## Required work
Present every line of the records below as a numbered list, omitting blank lines.

## Data shown
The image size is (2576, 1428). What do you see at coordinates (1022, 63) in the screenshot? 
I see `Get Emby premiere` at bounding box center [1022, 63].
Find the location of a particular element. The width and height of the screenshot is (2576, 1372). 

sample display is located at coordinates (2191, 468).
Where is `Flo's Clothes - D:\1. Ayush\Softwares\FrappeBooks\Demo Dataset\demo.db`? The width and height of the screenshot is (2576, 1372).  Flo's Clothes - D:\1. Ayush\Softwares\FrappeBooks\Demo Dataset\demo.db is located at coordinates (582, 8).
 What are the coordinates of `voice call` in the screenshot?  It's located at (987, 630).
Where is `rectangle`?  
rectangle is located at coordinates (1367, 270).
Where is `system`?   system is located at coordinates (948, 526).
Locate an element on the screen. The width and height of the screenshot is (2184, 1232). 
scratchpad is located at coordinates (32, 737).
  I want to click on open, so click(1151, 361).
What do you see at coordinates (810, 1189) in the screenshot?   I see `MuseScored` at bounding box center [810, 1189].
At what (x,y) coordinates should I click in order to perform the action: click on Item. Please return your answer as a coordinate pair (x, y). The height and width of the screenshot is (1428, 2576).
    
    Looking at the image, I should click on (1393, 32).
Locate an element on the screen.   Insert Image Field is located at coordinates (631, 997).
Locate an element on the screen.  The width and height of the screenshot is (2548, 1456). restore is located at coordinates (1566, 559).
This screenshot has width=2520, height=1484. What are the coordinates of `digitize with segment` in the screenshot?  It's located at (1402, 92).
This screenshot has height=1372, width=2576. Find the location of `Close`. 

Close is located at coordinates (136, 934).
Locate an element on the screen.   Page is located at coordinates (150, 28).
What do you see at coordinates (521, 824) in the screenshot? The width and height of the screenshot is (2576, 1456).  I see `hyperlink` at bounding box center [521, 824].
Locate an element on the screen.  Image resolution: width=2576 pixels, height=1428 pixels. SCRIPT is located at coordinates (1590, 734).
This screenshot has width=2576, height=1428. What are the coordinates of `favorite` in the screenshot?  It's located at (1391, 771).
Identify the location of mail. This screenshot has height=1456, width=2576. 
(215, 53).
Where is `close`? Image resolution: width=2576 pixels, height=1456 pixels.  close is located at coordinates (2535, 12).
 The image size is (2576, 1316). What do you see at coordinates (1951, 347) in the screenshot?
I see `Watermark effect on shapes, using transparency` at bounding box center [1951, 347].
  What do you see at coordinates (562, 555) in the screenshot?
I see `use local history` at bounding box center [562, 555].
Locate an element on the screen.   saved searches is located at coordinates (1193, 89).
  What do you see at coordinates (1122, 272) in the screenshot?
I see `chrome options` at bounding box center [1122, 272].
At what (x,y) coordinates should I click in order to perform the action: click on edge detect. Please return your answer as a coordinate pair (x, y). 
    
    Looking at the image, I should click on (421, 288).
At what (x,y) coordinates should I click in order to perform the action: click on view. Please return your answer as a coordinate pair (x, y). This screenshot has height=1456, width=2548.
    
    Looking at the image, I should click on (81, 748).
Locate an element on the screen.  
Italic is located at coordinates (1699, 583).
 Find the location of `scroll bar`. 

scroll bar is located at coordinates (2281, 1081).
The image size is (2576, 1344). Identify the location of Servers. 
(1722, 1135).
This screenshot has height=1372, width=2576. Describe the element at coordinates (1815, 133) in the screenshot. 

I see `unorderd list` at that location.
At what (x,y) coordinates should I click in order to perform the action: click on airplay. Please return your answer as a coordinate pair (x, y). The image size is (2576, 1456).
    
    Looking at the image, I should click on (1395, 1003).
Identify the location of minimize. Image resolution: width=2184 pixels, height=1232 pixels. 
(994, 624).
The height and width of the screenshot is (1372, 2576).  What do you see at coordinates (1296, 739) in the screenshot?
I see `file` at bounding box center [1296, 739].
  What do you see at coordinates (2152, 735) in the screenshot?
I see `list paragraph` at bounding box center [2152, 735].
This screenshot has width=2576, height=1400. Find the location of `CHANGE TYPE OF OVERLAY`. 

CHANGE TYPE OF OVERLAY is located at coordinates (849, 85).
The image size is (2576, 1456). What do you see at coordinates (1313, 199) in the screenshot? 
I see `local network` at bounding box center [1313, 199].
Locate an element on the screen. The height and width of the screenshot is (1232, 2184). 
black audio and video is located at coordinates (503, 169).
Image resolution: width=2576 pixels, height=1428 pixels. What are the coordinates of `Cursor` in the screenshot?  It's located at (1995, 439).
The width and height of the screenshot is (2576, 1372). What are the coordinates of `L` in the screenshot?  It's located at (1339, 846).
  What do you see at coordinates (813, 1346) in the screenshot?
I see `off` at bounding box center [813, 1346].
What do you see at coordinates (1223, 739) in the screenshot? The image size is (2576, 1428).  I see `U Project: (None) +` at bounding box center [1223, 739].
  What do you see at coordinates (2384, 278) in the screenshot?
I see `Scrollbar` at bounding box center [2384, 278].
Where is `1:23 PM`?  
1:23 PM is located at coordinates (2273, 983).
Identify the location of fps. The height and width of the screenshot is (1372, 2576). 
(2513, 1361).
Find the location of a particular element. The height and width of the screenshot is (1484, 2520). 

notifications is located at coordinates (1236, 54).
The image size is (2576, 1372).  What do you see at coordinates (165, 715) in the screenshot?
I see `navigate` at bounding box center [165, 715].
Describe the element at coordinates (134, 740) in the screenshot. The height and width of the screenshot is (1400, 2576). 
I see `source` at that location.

## Task output
1. The image size is (2576, 1428). What do you see at coordinates (1022, 63) in the screenshot? 
2. I see `Get Emby premiere` at bounding box center [1022, 63].
3. Find the location of a particular element. The width and height of the screenshot is (2576, 1372). 
4. sample display is located at coordinates (2191, 468).
5. Where is `Flo's Clothes - D:\1. Ayush\Softwares\FrappeBooks\Demo Dataset\demo.db`? The width and height of the screenshot is (2576, 1372).  Flo's Clothes - D:\1. Ayush\Softwares\FrappeBooks\Demo Dataset\demo.db is located at coordinates (582, 8).
6.  What are the coordinates of `voice call` in the screenshot?  It's located at (987, 630).
7. Where is `rectangle`?  
8. rectangle is located at coordinates (1367, 270).
9. Where is `system`?   system is located at coordinates (948, 526).
10. Locate an element on the screen. The width and height of the screenshot is (2184, 1232). 
11. scratchpad is located at coordinates (32, 737).
12.   I want to click on open, so click(1151, 361).
13. What do you see at coordinates (810, 1189) in the screenshot?   I see `MuseScored` at bounding box center [810, 1189].
14. At what (x,y) coordinates should I click in order to perform the action: click on Item. Please return your answer as a coordinate pair (x, y). The height and width of the screenshot is (1428, 2576).
15.     Looking at the image, I should click on (1393, 32).
16. Locate an element on the screen.   Insert Image Field is located at coordinates (631, 997).
17. Locate an element on the screen.  The width and height of the screenshot is (2548, 1456). restore is located at coordinates (1566, 559).
18. This screenshot has width=2520, height=1484. What are the coordinates of `digitize with segment` in the screenshot?  It's located at (1402, 92).
19. This screenshot has height=1372, width=2576. Find the location of `Close`. 
20. Close is located at coordinates (136, 934).
21. Locate an element on the screen.   Page is located at coordinates (150, 28).
22. What do you see at coordinates (521, 824) in the screenshot? The width and height of the screenshot is (2576, 1456).  I see `hyperlink` at bounding box center [521, 824].
23. Locate an element on the screen.  Image resolution: width=2576 pixels, height=1428 pixels. SCRIPT is located at coordinates (1590, 734).
24. This screenshot has width=2576, height=1428. What are the coordinates of `favorite` in the screenshot?  It's located at (1391, 771).
25. Identify the location of mail. This screenshot has height=1456, width=2576. 
26. (215, 53).
27. Where is `close`? Image resolution: width=2576 pixels, height=1456 pixels.  close is located at coordinates (2535, 12).
28.  The image size is (2576, 1316). What do you see at coordinates (1951, 347) in the screenshot?
29. I see `Watermark effect on shapes, using transparency` at bounding box center [1951, 347].
30.   What do you see at coordinates (562, 555) in the screenshot?
31. I see `use local history` at bounding box center [562, 555].
32. Locate an element on the screen.   saved searches is located at coordinates (1193, 89).
33.   What do you see at coordinates (1122, 272) in the screenshot?
34. I see `chrome options` at bounding box center [1122, 272].
35. At what (x,y) coordinates should I click in order to perform the action: click on edge detect. Please return your answer as a coordinate pair (x, y). 
36.     Looking at the image, I should click on (421, 288).
37. At what (x,y) coordinates should I click in order to perform the action: click on view. Please return your answer as a coordinate pair (x, y). This screenshot has height=1456, width=2548.
38.     Looking at the image, I should click on (81, 748).
39. Locate an element on the screen.  
40. Italic is located at coordinates (1699, 583).
41.  Find the location of `scroll bar`. 
42. scroll bar is located at coordinates (2281, 1081).
43. The image size is (2576, 1344). Identify the location of Servers. 
44. (1722, 1135).
45. This screenshot has height=1372, width=2576. Describe the element at coordinates (1815, 133) in the screenshot. 
46. I see `unorderd list` at that location.
47. At what (x,y) coordinates should I click in order to perform the action: click on airplay. Please return your answer as a coordinate pair (x, y). The image size is (2576, 1456).
48.     Looking at the image, I should click on (1395, 1003).
49. Identify the location of minimize. Image resolution: width=2184 pixels, height=1232 pixels. 
50. (994, 624).
51. The height and width of the screenshot is (1372, 2576).  What do you see at coordinates (1296, 739) in the screenshot?
52. I see `file` at bounding box center [1296, 739].
53.   What do you see at coordinates (2152, 735) in the screenshot?
54. I see `list paragraph` at bounding box center [2152, 735].
55. This screenshot has width=2576, height=1400. Find the location of `CHANGE TYPE OF OVERLAY`. 
56. CHANGE TYPE OF OVERLAY is located at coordinates (849, 85).
57. The image size is (2576, 1456). What do you see at coordinates (1313, 199) in the screenshot? 
58. I see `local network` at bounding box center [1313, 199].
59. Locate an element on the screen. The height and width of the screenshot is (1232, 2184). 
60. black audio and video is located at coordinates (503, 169).
61. Image resolution: width=2576 pixels, height=1428 pixels. What are the coordinates of `Cursor` in the screenshot?  It's located at (1995, 439).
62. The width and height of the screenshot is (2576, 1372). What are the coordinates of `L` in the screenshot?  It's located at (1339, 846).
63.   What do you see at coordinates (813, 1346) in the screenshot?
64. I see `off` at bounding box center [813, 1346].
65. What do you see at coordinates (1223, 739) in the screenshot? The image size is (2576, 1428).  I see `U Project: (None) +` at bounding box center [1223, 739].
66.   What do you see at coordinates (2384, 278) in the screenshot?
67. I see `Scrollbar` at bounding box center [2384, 278].
68. Where is `1:23 PM`?  
69. 1:23 PM is located at coordinates (2273, 983).
70. Identify the location of fps. The height and width of the screenshot is (1372, 2576). 
71. (2513, 1361).
72. Find the location of a particular element. The height and width of the screenshot is (1484, 2520). 
73. notifications is located at coordinates (1236, 54).
74. The image size is (2576, 1372).  What do you see at coordinates (165, 715) in the screenshot?
75. I see `navigate` at bounding box center [165, 715].
76. Describe the element at coordinates (134, 740) in the screenshot. The height and width of the screenshot is (1400, 2576). 
77. I see `source` at that location.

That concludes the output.